Située à une soixantaine de kilomètres d’Am Dafock, Birao a accueilli le chef du gouvernement, accompagné notamment des ministres de la Défense, de l’Intérieur, de la Justice, du Désarmement et de l’Action humanitaire. Devant une foule rassemblée à son arrivée, Félix Moloua a lancé un appel à la préservation de la paix, soulignant qu’elle demeure un acquis précieux.
L’attaque du 30 juin a provoqué un important déplacement de population, avec plus de 16.000 personnes contraintes de fuir leur domicile. Des civils ainsi que des membres des forces de sécurité ont perdu la vie, sans qu’un bilan officiel n’ait été communiqué. Les autorités n’ont pas identifié publiquement les responsables, mais le sous-préfet d’Am Dafock a attribué l’assaut à d’anciens combattants de la Séléka, appuyés par des éléments des Forces de soutien rapide (FSR) soudanaises.

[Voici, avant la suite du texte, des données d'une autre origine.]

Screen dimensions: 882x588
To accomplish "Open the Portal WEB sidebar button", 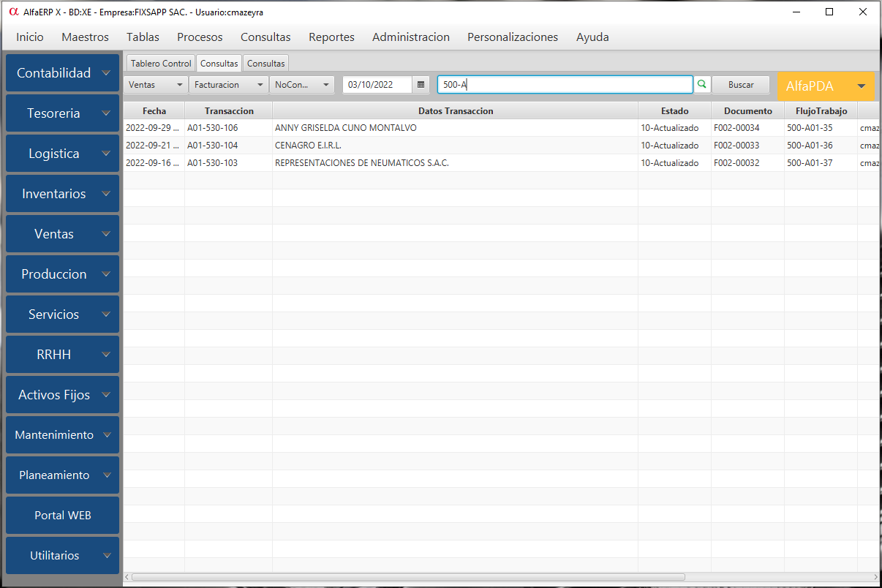I will pos(62,516).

Depuis le déclenchement du conflit au Soudan en avril 2023, cette zone frontalière est régulièrement confrontée aux incursions de groupes armés opérant des deux côtés de la frontière.
La visite s’est déroulée sous haute sécurité, avec un dispositif réunissant des Casques bleus zambiens, les Forces armées centrafricaines et des éléments du groupe paramilitaire russe Wagner.

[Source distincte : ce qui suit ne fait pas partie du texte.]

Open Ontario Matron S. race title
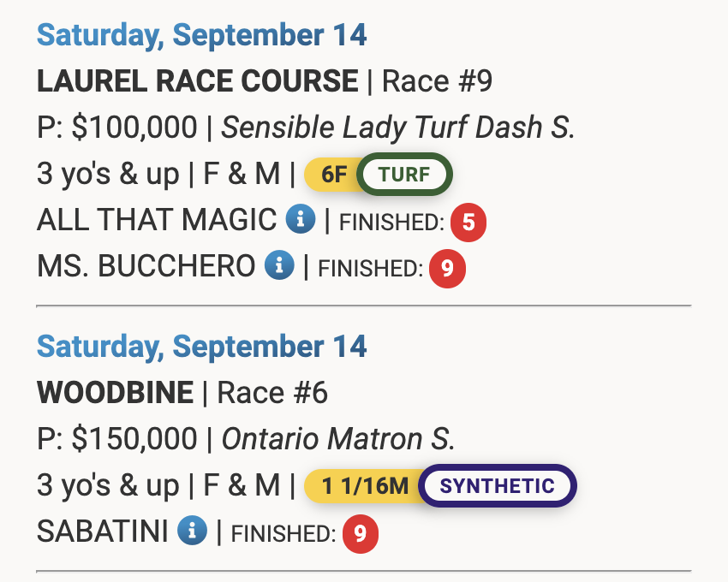The height and width of the screenshot is (582, 728). pos(338,439)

Sur place, le Premier ministre a échangé avec les autorités locales, les chefs traditionnels, les partenaires humanitaires et les acteurs engagés dans la consolidation de la paix. Le ministre du Désarmement, Tomou Dey, a condamné les violences commises par les groupes rebelles et exhorté les habitants à soutenir les forces de défense.

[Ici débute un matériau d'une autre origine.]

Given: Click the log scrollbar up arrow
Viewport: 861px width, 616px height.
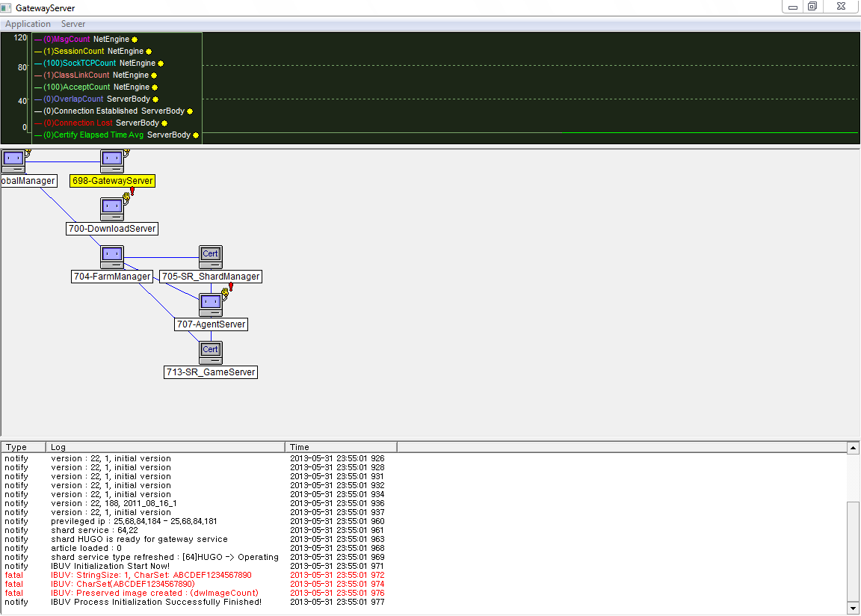Looking at the screenshot, I should pos(853,447).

Si certains habitants ont salué cette visite comme un signe de solidarité des autorités, d’autres attendent désormais des mesures concrètes. Plusieurs estiment que les moyens déployés restent insuffisants pour assurer durablement la sécurité dans cette région isolée. Début juillet, le gouvernement avait annoncé un renforcement du dispositif militaire et une présence accrue de l’Etat dans le Vakaga afin de contenir les menaces sécuritaires.